### PASSAGE TO READ:
◆ ◆ ◆ ◆ ◆ ◆ ◆

Iowa Gov. Kim Reynolds speaks during a news conference on March 29, 2020, about the coronavirus COVID-19 and the state’s response from the State Emergency Operation Center in Johnston, Iowa. (Photo by Kelsey Kremer/Pool, Des Moines Register)
Gov. Kim Reynolds on Sunday defended her decision to include surgical abortions in her order to suspend “non-essential” and elective medical and dental procedures, saying the action was not based on her personal ideology.
Also Sunday, the Iowa Department of Public Health said it expects to see the first peak in cases in two to three weeks. And Reynolds and U.S. Sen. Joni Ernst talked about what they would like to see if Congress approves a fourth COVID-19 response package.
Reynolds on Sunday addressed for the first time her office’s interpretation that surgical abortions were part of the emergency order issued March 26 to suspend certain medical and dental procedures.
She said the decision was based on the need to preserve personal protective equipment, such as face masks and shields, that have been in short supply. The order also reserves ventilators and anesthesia machines that can be converted to ventilators, she said.
“The decisions that I have made have been made in the vein of really helping us strategically use our PPE stockpile that we have, that has been an issue from the very beginning of this,” she said.
She said she has closed businesses, such as bars and dine-in restaurants, recommended school closures and suspended other activities based on the potential threat of COVID-19 spread or to protect the health care system.
“Everyone is making sacrifices, everyone,” she said, adding, “these all have a limited time frame.”
The order delays medical procedures until April 15.
She left the door open for people to make the case to the Iowa Board of Medicine that their procedure is urgent, be it an abortion or a kidney stone.
First peak still weeks away
Iowa Department of Public Health Deputy Director Sarah Reisetter said the department expects a “first peak” in COVID-19 cases in Iowa in two to three weeks.
That would be the weeks of April 12 or 19. Those dates are five to six weeks after Iowa saw its first positive COVID-19 test on March 8.
Reynolds said new cases are expected to continue to increase as testing expands and as Iowans return home after potential exposure to COVID-19 while out of state during spring break.

◆ ◆ ◆ ◆ ◆ ◆ ◆

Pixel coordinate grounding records
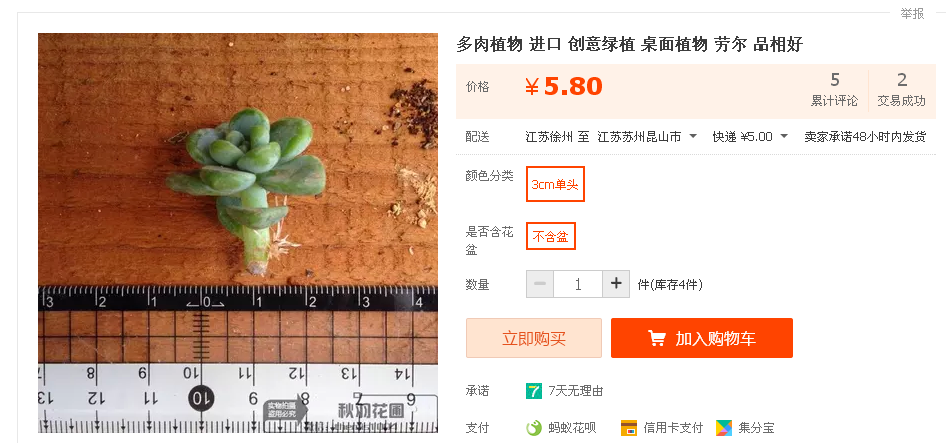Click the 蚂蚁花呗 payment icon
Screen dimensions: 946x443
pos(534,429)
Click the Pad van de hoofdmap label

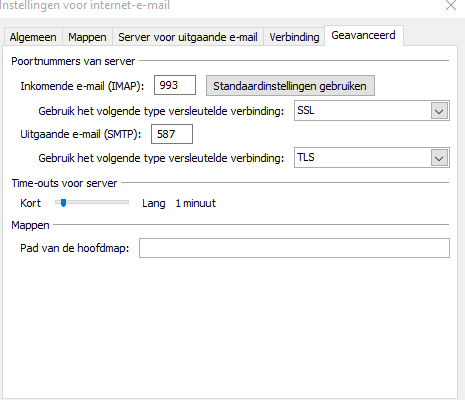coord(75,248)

◆ ◆ ◆ ◆ ◆ ◆ ◆

### EXERCISES:
[1] Answer these questions about the article on Iowa's COVID-19 response:
(a) Until what date does the order delay medical procedures?
(b) What is the name of the Iowa Department of Public Health deputy director who said the department expects a "first peak" in cases?
(c) On what date did Iowa see its first positive COVID-19 test?
[2] Repeat the part of the article on Iowa's COVID-19 response that starts at "Gov. Kim Reynolds on" and ends at "COVID-19 response package.".
Rely only on the text for these tasks.

### SOLVED TASKS:
[1]
(a) April 15
(b) Sarah Reisetter
(c) March 8

[2]
Gov. Kim Reynolds on Sunday defended her decision to include surgical abortions in her order to suspend “non-essential” and elective medical and dental procedures, saying the action was not based on her personal ideology.
Also Sunday, the Iowa Department of Public Health said it expects to see the first peak in cases in two to three weeks. And Reynolds and U.S. Sen. Joni Ernst talked about what they would like to see if Congress approves a fourth COVID-19 response package.